What is Pancreatitis?
Pancreatitis refers to the irritation of the pancreas. The pancreas is located behind the abdominal area, within close proximity to the duodenum. The pancreas’ main function is to discharge digestive enzymes into the duodenum, by means of the pancreatic duct. Pancreatic enzymes combine with bile, which is produced by the liver. This liquid is stored in the gallbladder, and is later used to assist in the digestion of food. The pancreas is also responsible for the discharge of insulin and glucagon into the capillaries. Insulin and glucagon aid in the regulation of glucose, that is taken from food to form energy.

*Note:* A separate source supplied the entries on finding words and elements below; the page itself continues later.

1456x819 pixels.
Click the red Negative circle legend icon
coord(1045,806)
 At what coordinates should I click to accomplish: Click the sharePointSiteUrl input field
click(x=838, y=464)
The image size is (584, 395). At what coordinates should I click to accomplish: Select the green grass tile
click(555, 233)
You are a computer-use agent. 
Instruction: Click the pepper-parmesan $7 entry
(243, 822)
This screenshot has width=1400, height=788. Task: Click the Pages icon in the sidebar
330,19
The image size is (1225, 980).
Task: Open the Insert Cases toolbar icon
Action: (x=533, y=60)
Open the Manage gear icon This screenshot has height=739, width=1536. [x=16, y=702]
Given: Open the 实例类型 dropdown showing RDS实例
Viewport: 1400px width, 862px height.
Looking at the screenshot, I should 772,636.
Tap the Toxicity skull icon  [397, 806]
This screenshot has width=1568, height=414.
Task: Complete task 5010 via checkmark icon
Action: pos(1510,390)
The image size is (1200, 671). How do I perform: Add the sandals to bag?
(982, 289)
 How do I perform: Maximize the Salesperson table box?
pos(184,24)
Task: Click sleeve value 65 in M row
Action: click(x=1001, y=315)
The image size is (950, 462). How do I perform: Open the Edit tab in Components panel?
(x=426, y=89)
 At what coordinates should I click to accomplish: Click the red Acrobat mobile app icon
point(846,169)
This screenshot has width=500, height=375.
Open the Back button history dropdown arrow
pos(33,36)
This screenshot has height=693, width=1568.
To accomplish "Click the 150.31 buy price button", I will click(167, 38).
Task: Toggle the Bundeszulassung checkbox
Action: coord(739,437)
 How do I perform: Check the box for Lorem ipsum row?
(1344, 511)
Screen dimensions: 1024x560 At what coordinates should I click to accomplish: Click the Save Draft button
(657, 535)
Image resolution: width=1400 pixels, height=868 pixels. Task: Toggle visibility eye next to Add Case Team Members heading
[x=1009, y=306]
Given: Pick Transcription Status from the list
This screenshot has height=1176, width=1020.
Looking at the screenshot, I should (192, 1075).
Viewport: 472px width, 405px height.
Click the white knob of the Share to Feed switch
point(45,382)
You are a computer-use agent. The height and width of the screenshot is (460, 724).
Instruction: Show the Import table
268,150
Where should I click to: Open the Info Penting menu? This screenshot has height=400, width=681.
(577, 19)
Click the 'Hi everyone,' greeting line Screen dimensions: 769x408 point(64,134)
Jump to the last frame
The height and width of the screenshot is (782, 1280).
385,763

Usually, the digestive enzymes that are discharged from the pancreas are not activated until they are in the small intestines. In cases where the pancreas becomes irritated, the enzymes that it contains will start to attack the tissues, that are responsible for their production; this will result in damages to the tissue. Pancreatitis can occur suddenly, or it can be prolonged, however both occurrences are severe as they may cause further complications. Most complications results in continuous bleeding, infection, and permanent damage to tissues. Pancreatitis occurs in both men, and women, but it is more common in men.
Pancreatitis can be classified as acute or chronic. In acute pancreatitis, the pancreas is irritated suddenly, in a short space of time. Most acute pancreatitis cases report gallstone or alcohol consumption as their cause. In other instances, the reported causes are due to the use of certain medications, metabolism problems, trauma to the pancreas, infection in the pancreas, and surgery. There are however cases where the cause is unknown.
The impact of acute pancreatitis can be so severe, that it also causes damage to the heart, lungs, and kidneys. However, most persons that have been affected by acute pancreatitis, have recovered following treatment. Chronic pancreatitis on the other hand, commonly takes place after an acute pancreatitis has occurred. This is due to the continuous irritation of the pancreas. Chronic pancreatitis, in most cases, results from continuous alcohol consumption. A minority of the cases are due to metabolism problems. In rare instances, chronic pancreatitis may be hereditary. Damage to the pancreas resulting from the continuous consumption of alcohol, may not activate indicators, until years after the damage has taken place. This may cause the affected individual to lose their pancreatic function, which later results in abnormalities in blood sugar, and digestion.
Symptoms of pancreatitis
The symptoms of pancreatitis will depend on the type of pancreatitis an individual is affected with, whether acute or chronic. The symptoms of pancreatitis may also vary from individual to individual. Pain is a common symptom of acute pancreatitis, the pain usually occurs suddenly, but it has the ability to build up slowly. The pain is felt in the abdomen; it can last for days, and usually intensifies after having a meal or when the individual is lying flat on their back. Other symptoms may include, nausea, fever, fast and unsteady heartbeat due to dehydration, or vomiting, as well as dizziness, and headaches.
An individual with acute pancreatitis hardly experiences pain. In cases where pain is felt, it is usually continuous, and incapacitating. In most cases the pain stops when the condition gets worse, and this is not a good sign, because it means that the pancreas is no longer working. Other symptoms may include the body’s inability to create insulin, which results in diabetes, indigestion which causes weight loss, and anemia resulting from low blood count.